BRIEF — Retype the stretch of the Víctor Turcios biography from "Club career" through "in January 2014.", with no changes.

GIVEN PASSAGE —

···

Víctor Samuel Turcios Pacheco (born April 13, 1988 in La Unión) is a retired Salvadoran footballer who last played for Alianza F.C.

Club career
Nicknamed El Tiburón (the Shark), Turcios started his career at Atlético Balboa in 2005 and moved to Luís Ángel Firpo before the 2009 Clausura. In December, 2011 Turcios signed a two-year contract with Águila.

Finland
On February 16, 2012, it was confirmed Turcios would sign with Ykkönen side RoPS from Finland.  He made his league debut in a 2-0 victory over Viikingit. On August 25, he suffered a strained ligament in his right knee that would keep him out for approximately 6 months. He was a key member in helping his team gain promotion to the Veikkausliiga to play in the 2013 season. He and the club mutually terminated his contract in January 2014.

Match-fixing ban
On September 20, 2013, Turcios was banned for 6 months due to his involvement with match fixing.

···

INFORMATION GIVEN —

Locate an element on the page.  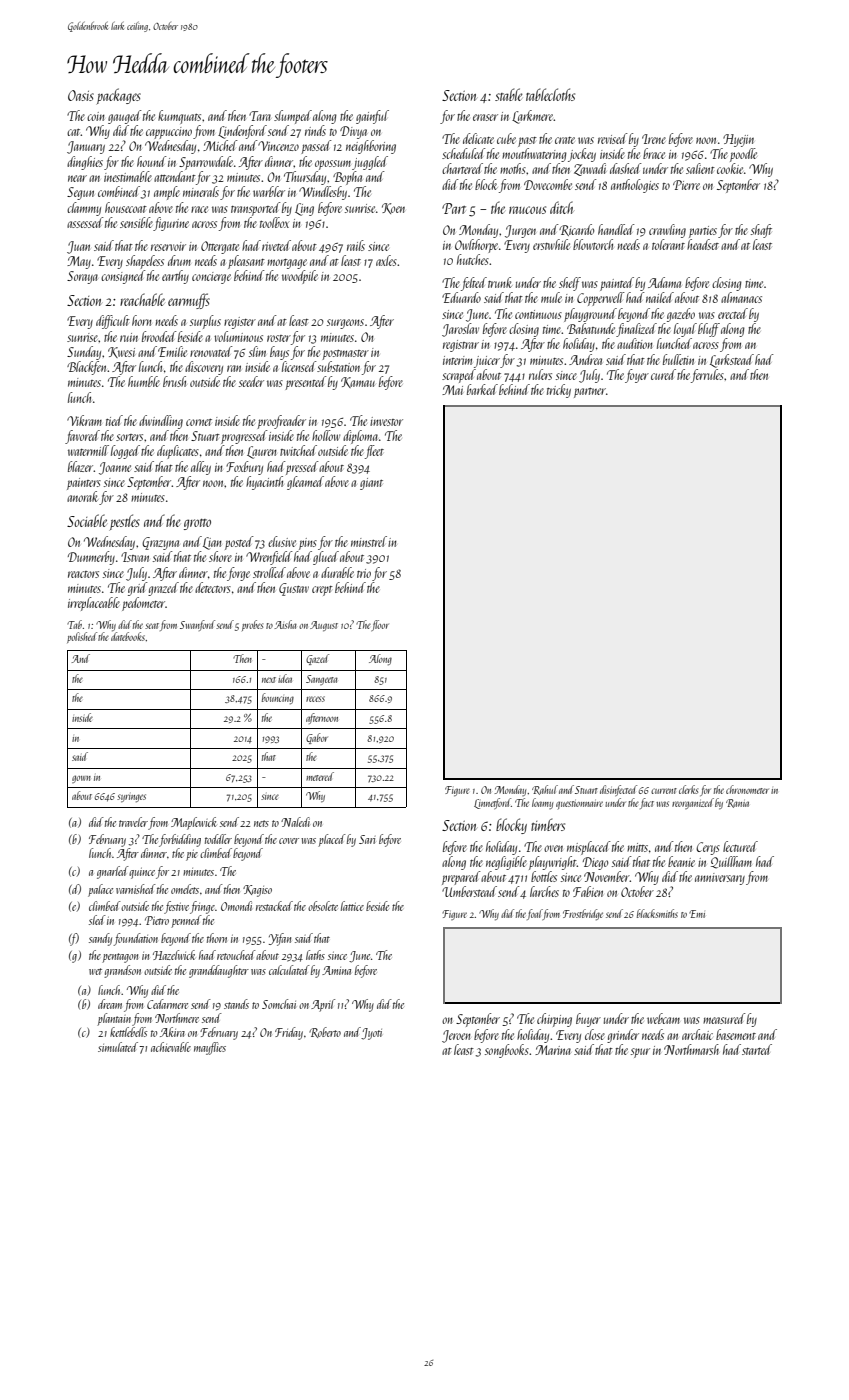
Linnetford is located at coordinates (492, 803).
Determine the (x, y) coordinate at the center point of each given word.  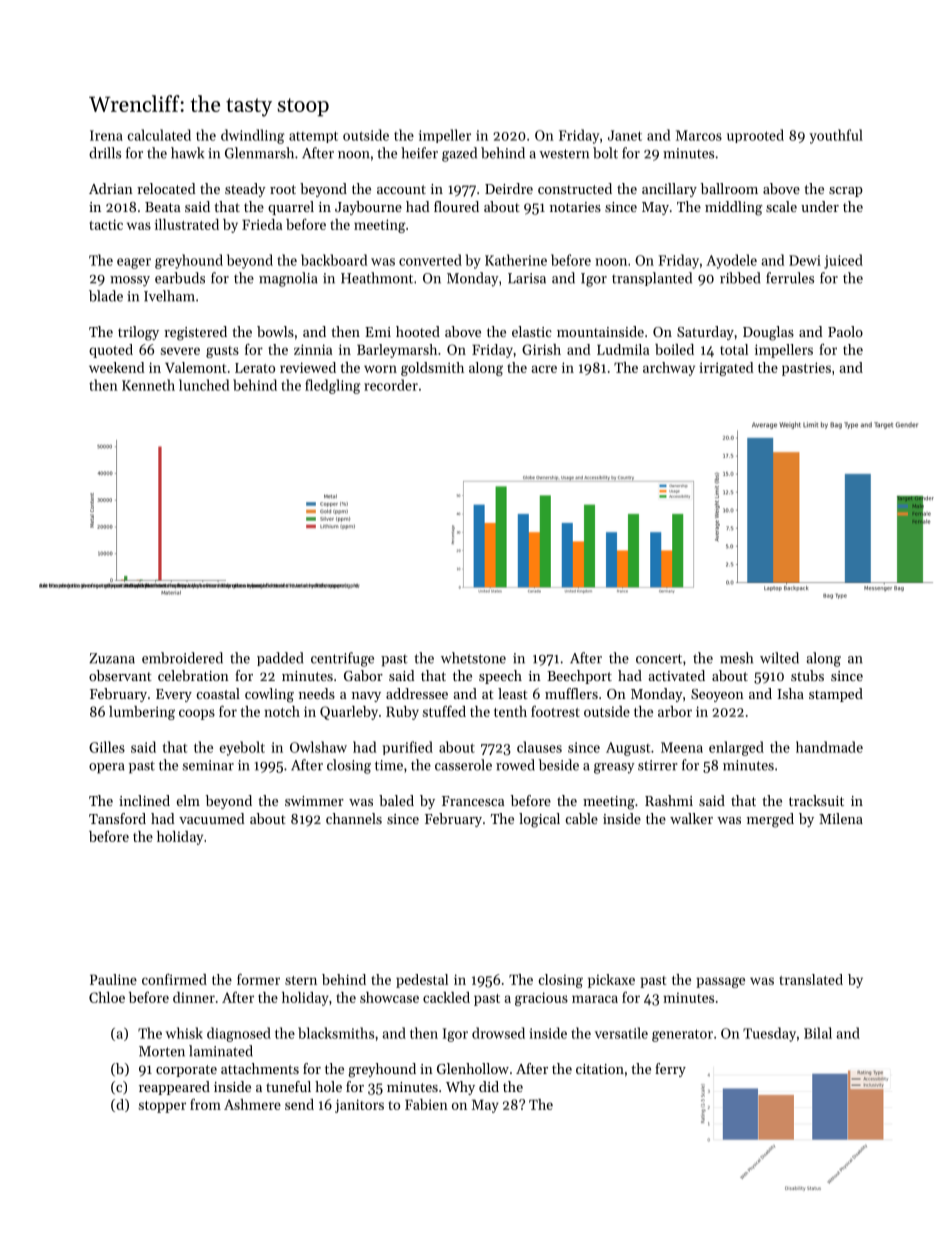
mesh (736, 658)
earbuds (180, 278)
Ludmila (623, 349)
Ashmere (252, 1104)
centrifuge (342, 659)
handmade (829, 747)
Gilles (107, 747)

···

COMPLETE ANSWER —
Club career
Nicknamed El Tiburón (the Shark), Turcios started his career at Atlético Balboa in 2005 and moved to Luís Ángel Firpo before the 2009 Clausura. In December, 2011 Turcios signed a two-year contract with Águila.

Finland
On February 16, 2012, it was confirmed Turcios would sign with Ykkönen side RoPS from Finland.  He made his league debut in a 2-0 victory over Viikingit. On August 25, he suffered a strained ligament in his right knee that would keep him out for approximately 6 months. He was a key member in helping his team gain promotion to the Veikkausliiga to play in the 2013 season. He and the club mutually terminated his contract in January 2014.